Ryan Gosling makes a return to cinema screens – this time in the director’s chair – with his first feature film Lost River (2014), a dark fantasy of a family living in a ghost town to be. The film was largely dismissed by critics upon its premiere at the Cannes Film Festival, yet there’s enough here to suggest that Gosling has a future behind – as well as in front – of the camera. Bones (Iain De Caestecker) lives with his young cute moppet of a brother Frankie and his mother Billy (Christina Hendricks) in a small town which is in imminent danger of destruction as banks repossess, houses are bulldozed and residents flee. Next door lives Rat (Saoirse Ronan) with her pet rat Nick and her terminally nostalgic grandmother.

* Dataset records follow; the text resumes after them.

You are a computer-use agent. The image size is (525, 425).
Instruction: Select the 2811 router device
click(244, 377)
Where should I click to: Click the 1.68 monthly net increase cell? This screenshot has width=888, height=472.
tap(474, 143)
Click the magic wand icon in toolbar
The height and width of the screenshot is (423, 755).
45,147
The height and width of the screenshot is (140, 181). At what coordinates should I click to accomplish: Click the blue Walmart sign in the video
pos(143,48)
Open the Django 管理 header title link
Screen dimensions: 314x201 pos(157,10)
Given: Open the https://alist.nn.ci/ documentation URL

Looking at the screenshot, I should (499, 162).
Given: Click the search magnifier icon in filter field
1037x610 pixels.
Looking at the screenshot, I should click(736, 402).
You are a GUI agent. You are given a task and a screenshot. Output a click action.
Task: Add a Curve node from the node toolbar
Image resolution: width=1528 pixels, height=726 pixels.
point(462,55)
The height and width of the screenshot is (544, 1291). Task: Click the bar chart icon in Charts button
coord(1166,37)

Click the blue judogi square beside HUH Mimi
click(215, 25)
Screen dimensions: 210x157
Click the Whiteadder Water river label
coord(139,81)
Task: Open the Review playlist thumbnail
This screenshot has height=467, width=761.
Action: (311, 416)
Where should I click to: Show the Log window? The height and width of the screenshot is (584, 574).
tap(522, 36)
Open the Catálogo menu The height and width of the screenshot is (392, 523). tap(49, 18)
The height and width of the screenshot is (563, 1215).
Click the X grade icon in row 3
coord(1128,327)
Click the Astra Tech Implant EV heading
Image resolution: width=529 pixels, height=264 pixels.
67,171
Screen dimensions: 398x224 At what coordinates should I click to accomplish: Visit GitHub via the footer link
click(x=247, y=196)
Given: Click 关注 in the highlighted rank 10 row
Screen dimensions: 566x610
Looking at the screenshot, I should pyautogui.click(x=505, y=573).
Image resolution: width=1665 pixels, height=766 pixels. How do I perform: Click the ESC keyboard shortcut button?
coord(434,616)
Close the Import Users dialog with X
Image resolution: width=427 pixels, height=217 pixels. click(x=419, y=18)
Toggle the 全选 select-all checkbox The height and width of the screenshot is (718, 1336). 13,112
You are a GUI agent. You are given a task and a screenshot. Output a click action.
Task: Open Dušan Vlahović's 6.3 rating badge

Rat believes the has been cursed as a result of the flooding of an old town by the new reservoir, but there are more pressing dangers, embodied by the wrecking crews of the foreclosure vultures, the sleazy influence of the bank manager Dave (Ben Mendelsohn) and the local psychopath Bully (Matt Smith) whose favourite punishment is to snip his victims lips off with a pair of scissors. Facing financial ruin and three months behind on the mortgage payments, Billy gets a new job at a strange horror cabaret run by Dave and starring Cat (Eva Mendez) as its scream queen. Bones tries to contribute what he can, looking after his young brother Frank and he fixing his car ready for escape, and steels copper from the abandoned buildings. This brings him into a collision course with Bully who is now looking to kill him.
Wider society seems to be entirely absent. Fire trucks go by but there’s no law and order and a sense of dangerous isolation and vulnerability for those at the bottom. Orson Welles once said that being a film director was a little like having a train set. For Gosling it seems to be train set, a paint box and a whole crate of star studded action figures to play with and he throws them at the screen willy-nilly, in a way which – despite being rarely coherent and often indulgent – is at least exuberant and entertaining. Having sat at the feet of some brilliant directors, Gosling is unabashed at making their influence felt. Benoît Debie’s (Irreversible) cinematography provides us with some Terrence Malick-inspired magic hours, Nicolas Winding Refn-shaded neon colour schemes and over it booms an industrial score by Johnny Jewel.
However, the influence most obvious here is that of David Lynch, filtered through the art of Edward Hopper. Streetlamps disappear into a reservoir, leading the way to a sunken town. The story doesn’t bare much thinking about and the characters’ names seem to single that this should all be viewed as some kind of twisted fairytale, but Gosling is much more interested in his visuals than in coherence. His actors give larger-than-life performances, with Mendelsohn’s Dave relishing the opportunity to do more with more, singing and dancing and delighting in upsetting Billy. Perhaps on account of its superstar director, Lost River has received a fairly rough ride from an army of detractors, but this is the kind of oddball midnight movie that could easily gain a cult following and there are delights to be had in the midst.